Para controlar tantos braços, é necessário um centro de comando, uma cabeça que detecte quaisquer oportunidades ou ameaças no ambiente. Se pensarmos noutros animais com muitos membros, como os polvos, as lulas ou os chocos, podemos ver uma cabeça proeminente com um cérebro capaz de controlar os tentáculos que utilizam para se deslocar e caçar. Nas estrelas-do-mar, no entanto, não há cabeça visível e, portanto, não há lugar para colocar o chapéu.

RESOLVER O MISTÉRIO DA CABEÇA DESAPARECIDA

Para tentar encontrar a parte mais importante do sistema nervoso da estrela-do-mar, os investigadores realizaram um teste genético chamado tomografia de ARN. Para isso, cortaram secções muito finas, tanto transversais como longitudinais, de um braço de uma estrela-do-mar e determinaram quais os genes expressos em cada uma das fatias. Utilizando um modelo informático, conseguiram depois reconstruir um mapa 3D da expressão dos genes nos braços do animal.

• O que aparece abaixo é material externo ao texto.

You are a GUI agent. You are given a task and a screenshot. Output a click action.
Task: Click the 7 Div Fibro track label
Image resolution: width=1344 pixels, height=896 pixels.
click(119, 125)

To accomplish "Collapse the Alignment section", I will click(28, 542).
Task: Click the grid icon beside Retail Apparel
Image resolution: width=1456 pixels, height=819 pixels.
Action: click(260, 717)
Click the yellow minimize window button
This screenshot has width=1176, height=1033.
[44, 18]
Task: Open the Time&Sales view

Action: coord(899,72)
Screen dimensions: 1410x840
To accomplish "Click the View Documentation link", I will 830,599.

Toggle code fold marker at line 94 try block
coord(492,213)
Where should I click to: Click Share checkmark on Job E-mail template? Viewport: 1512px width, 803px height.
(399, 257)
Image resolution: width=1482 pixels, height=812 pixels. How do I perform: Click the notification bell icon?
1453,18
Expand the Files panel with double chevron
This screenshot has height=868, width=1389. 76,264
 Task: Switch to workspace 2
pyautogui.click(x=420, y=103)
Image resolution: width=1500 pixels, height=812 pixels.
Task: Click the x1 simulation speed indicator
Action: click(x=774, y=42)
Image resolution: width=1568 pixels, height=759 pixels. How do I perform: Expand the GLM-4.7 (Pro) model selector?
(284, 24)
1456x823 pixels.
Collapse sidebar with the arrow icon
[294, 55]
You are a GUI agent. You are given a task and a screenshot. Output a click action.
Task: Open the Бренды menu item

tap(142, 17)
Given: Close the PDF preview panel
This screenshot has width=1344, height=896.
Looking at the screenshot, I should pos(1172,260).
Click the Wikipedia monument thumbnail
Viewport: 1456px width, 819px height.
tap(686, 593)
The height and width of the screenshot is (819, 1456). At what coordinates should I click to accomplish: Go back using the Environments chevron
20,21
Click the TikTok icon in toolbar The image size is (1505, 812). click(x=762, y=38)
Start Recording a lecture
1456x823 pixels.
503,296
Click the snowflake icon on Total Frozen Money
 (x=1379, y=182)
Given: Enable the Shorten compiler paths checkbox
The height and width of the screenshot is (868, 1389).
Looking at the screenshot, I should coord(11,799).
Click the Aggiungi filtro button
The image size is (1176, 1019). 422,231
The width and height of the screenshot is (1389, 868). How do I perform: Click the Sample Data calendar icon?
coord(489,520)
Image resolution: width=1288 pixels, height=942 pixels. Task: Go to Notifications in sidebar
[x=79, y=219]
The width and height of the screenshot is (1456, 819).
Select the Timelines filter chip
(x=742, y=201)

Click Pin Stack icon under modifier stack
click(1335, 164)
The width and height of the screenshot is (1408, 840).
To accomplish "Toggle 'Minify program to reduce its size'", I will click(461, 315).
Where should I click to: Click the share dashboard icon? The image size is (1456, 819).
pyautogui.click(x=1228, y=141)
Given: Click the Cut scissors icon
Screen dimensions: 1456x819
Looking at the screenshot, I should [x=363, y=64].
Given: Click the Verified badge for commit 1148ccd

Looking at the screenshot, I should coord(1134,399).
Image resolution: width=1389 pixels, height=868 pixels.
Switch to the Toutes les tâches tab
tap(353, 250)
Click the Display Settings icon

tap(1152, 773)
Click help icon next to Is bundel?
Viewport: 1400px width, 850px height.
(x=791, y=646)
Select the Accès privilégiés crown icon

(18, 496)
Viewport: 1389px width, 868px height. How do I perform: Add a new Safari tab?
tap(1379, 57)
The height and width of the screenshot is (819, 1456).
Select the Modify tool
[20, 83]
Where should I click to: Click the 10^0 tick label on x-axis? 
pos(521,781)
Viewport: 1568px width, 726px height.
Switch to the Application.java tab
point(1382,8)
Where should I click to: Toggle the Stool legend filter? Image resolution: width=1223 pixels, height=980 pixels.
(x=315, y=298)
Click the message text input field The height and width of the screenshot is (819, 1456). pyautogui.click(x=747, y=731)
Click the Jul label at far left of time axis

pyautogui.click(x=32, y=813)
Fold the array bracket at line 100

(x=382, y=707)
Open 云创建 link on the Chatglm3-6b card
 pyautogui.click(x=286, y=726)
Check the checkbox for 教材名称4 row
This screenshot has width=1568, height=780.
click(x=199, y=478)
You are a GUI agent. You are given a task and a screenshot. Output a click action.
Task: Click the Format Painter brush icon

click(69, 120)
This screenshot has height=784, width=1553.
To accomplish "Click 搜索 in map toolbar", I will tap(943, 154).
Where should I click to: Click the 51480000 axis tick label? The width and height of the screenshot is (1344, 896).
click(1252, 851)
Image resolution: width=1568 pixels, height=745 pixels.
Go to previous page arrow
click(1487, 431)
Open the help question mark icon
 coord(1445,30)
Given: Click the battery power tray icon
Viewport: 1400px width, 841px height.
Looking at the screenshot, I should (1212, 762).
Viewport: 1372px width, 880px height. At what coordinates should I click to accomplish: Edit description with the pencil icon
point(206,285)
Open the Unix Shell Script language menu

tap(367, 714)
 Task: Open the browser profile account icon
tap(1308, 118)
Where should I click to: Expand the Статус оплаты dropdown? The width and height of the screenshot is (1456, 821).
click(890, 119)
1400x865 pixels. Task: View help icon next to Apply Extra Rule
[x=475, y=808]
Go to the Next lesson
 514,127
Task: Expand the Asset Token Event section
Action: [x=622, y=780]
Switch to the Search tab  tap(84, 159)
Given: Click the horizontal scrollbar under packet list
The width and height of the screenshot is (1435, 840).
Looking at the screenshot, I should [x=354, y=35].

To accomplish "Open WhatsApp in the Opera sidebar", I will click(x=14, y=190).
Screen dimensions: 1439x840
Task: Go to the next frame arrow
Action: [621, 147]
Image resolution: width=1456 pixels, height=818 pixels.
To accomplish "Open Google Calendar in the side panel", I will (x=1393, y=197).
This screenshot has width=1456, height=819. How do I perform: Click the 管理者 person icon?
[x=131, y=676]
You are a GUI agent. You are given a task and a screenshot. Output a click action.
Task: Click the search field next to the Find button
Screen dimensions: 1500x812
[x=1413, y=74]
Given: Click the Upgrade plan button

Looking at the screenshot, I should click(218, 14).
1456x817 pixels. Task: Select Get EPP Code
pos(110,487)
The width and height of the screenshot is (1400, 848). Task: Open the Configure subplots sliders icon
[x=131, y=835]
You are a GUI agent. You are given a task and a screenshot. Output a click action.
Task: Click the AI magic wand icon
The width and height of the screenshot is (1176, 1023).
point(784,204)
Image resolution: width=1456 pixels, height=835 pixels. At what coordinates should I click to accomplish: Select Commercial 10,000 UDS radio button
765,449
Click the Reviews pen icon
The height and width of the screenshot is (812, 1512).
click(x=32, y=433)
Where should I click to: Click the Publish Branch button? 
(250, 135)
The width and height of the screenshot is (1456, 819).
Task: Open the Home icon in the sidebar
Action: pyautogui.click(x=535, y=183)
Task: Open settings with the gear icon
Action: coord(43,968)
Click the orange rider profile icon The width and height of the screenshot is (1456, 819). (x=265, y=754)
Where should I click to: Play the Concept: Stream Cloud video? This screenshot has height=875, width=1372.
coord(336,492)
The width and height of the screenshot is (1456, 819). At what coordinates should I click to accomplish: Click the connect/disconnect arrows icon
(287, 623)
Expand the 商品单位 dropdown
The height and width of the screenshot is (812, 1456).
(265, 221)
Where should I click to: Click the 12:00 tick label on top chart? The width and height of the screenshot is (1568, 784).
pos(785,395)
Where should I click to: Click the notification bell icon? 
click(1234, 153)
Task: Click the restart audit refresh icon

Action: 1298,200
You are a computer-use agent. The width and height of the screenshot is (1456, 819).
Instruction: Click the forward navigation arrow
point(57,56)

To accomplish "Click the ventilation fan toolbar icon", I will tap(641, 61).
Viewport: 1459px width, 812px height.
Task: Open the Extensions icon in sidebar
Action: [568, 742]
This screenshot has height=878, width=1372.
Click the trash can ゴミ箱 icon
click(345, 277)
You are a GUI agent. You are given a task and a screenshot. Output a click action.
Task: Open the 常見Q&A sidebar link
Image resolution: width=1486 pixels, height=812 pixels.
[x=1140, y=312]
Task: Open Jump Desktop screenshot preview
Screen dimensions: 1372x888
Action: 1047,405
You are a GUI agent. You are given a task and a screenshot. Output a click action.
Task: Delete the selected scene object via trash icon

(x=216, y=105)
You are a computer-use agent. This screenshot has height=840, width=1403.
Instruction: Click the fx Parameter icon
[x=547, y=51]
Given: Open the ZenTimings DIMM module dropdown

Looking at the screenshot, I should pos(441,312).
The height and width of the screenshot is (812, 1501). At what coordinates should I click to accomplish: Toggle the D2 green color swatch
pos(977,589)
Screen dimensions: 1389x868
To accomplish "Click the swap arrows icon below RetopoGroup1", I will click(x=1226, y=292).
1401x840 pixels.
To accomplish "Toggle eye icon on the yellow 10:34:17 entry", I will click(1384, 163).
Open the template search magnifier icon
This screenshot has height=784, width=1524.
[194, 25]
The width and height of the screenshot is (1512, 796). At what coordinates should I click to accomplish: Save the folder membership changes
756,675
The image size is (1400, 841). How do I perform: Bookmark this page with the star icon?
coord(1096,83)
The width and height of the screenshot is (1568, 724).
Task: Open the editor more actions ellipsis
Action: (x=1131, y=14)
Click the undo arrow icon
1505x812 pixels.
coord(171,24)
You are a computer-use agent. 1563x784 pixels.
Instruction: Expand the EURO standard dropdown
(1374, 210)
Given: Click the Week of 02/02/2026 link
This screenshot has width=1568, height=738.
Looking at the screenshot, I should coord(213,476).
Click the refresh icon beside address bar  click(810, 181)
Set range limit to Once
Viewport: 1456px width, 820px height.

Para obter informações específicas sobre alguns genes, utilizaram também uma técnica que utiliza sondas fluorescentes que brilham se detectarem a expressão específica desse gene directamente no tecido. Com toda esta informação genética e molecular, conseguiram ver exactamente onde estavam expressos os genes relacionados com a formação do sistema nervoso central e os seus equivalentes aos expressos na nossa cabeça.

A análise dos dados 3D revelou que as estrelas-do-mar têm uma região semelhante a uma cabeça no interior de cada braço. Por outras palavras, as suas cabeças estão distribuídas ao longo dos braços, na zona mais interior. Como mostra a expressão dos genes, é à volta destas cabeças que se encontra o equivalente à "cauda" ou membros da estrela. O que é realmente curioso é o facto de não apresentarem qualquer região equivalente ao nosso tronco. Assim, comparativamente, todo o corpo da estrela-do-mar é como uma cabeça da qual os membros emergem directamente.

Assim, voltando à questão do chapéu com a informação que os cientistas da Universidade de Stanford descobriram. A maior parte da estrela-do-mar pode ser considerada como uma cabeça. Isto significa que não vale a pena tentar pôr-lhe um chapéu, porque a cabeça está dentro da estrela. No entanto, por uma questão de estética, penso que a maioria de nós concordaria que, se uma estrela tivesse de usar um chapéu, este deveria estar no centro, coroando um dos animais mais interessantes que podemos observar nos nossos mares e oceanos.